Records
--*--

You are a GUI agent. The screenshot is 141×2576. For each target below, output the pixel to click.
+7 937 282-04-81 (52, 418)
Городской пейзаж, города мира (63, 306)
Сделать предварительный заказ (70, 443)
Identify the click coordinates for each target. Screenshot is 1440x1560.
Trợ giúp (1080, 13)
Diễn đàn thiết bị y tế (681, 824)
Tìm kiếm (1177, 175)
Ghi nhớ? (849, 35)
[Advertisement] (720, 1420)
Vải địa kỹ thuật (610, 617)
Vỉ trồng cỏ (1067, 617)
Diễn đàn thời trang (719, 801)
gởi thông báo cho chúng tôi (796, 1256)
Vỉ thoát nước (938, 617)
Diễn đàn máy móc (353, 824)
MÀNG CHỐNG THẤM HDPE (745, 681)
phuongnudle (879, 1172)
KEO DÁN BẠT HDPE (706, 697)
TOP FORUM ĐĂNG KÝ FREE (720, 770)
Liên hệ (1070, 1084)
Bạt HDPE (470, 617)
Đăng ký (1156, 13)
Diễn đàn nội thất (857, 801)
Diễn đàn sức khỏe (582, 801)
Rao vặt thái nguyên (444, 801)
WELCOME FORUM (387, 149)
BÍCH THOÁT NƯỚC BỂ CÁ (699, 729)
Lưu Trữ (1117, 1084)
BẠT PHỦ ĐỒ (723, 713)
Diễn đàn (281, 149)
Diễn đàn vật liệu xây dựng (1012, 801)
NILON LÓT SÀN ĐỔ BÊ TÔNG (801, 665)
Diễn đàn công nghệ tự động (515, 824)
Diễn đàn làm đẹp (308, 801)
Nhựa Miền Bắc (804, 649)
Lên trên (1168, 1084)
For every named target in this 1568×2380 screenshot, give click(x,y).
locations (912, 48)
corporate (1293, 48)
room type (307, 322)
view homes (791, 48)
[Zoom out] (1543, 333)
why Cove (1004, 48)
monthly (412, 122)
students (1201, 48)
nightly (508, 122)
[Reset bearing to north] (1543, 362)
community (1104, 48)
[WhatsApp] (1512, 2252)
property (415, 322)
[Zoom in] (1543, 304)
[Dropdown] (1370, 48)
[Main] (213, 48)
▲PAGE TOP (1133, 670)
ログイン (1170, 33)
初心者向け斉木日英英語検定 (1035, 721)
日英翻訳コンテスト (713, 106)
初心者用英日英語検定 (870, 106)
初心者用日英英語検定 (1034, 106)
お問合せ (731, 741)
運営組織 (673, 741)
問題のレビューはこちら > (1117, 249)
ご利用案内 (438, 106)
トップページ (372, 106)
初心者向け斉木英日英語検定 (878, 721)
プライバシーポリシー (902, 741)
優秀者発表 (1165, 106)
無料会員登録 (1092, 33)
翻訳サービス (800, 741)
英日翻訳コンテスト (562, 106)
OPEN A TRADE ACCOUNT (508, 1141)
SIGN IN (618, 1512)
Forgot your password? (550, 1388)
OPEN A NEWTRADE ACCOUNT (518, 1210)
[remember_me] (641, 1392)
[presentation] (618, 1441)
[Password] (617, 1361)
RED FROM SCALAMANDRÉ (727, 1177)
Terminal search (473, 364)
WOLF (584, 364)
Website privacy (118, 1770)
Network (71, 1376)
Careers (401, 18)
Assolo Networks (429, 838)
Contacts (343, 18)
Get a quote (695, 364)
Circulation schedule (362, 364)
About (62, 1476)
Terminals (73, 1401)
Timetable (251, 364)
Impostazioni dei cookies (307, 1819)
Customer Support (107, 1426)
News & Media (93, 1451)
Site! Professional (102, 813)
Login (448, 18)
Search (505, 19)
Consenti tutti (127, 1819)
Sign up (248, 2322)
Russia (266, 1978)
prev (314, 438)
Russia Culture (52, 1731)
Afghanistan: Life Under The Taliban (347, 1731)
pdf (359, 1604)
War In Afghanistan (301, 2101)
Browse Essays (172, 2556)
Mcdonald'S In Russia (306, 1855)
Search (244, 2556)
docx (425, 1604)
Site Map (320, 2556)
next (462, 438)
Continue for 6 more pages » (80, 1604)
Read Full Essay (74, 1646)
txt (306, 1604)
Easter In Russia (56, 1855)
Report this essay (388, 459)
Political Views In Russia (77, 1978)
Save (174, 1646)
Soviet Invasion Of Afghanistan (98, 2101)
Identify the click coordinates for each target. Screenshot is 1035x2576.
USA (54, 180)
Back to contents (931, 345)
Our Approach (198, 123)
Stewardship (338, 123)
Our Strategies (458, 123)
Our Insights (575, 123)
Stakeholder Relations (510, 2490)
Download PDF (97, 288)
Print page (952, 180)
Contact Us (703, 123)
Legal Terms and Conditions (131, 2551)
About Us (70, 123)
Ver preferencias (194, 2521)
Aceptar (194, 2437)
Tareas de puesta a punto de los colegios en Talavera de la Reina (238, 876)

--*--

AIM: Start at the line that contains "[Dropdown] (1370, 48)" and stop after the line that contains "Get a quote (695, 364)". Write each of those lines from the Records out again in full, item names included, adding 101 to every number in the click coordinates.

SOLUTION TO THIS PROBLEM:
[Dropdown] (1471, 149)
[Main] (314, 149)
▲PAGE TOP (1234, 771)
ログイン (1271, 134)
初心者向け斉木日英英語検定 (1136, 822)
日英翻訳コンテスト (814, 207)
初心者用英日英語検定 (971, 207)
初心者用日英英語検定 (1135, 207)
お問合せ (832, 842)
運営組織 (774, 842)
問題のレビューはこちら > (1218, 350)
ご利用案内 (539, 207)
トップページ (473, 207)
初心者向け斉木英日英語検定 (979, 822)
プライバシーポリシー (1003, 842)
優秀者発表 (1266, 207)
無料会員登録 (1193, 134)
翻訳サービス (901, 842)
英日翻訳コンテスト (663, 207)
OPEN A TRADE ACCOUNT (609, 1242)
SIGN IN (719, 1613)
Forgot your password? (651, 1489)
OPEN A NEWTRADE ACCOUNT (619, 1311)
[remember_me] (742, 1493)
[presentation] (719, 1542)
[Password] (718, 1462)
RED FROM SCALAMANDRÉ (828, 1278)
Terminal search (574, 465)
WOLF (685, 465)
Website privacy (219, 1871)
Network (172, 1477)
Careers (502, 119)
Assolo Networks (530, 939)
Contacts (444, 119)
Get a quote (796, 465)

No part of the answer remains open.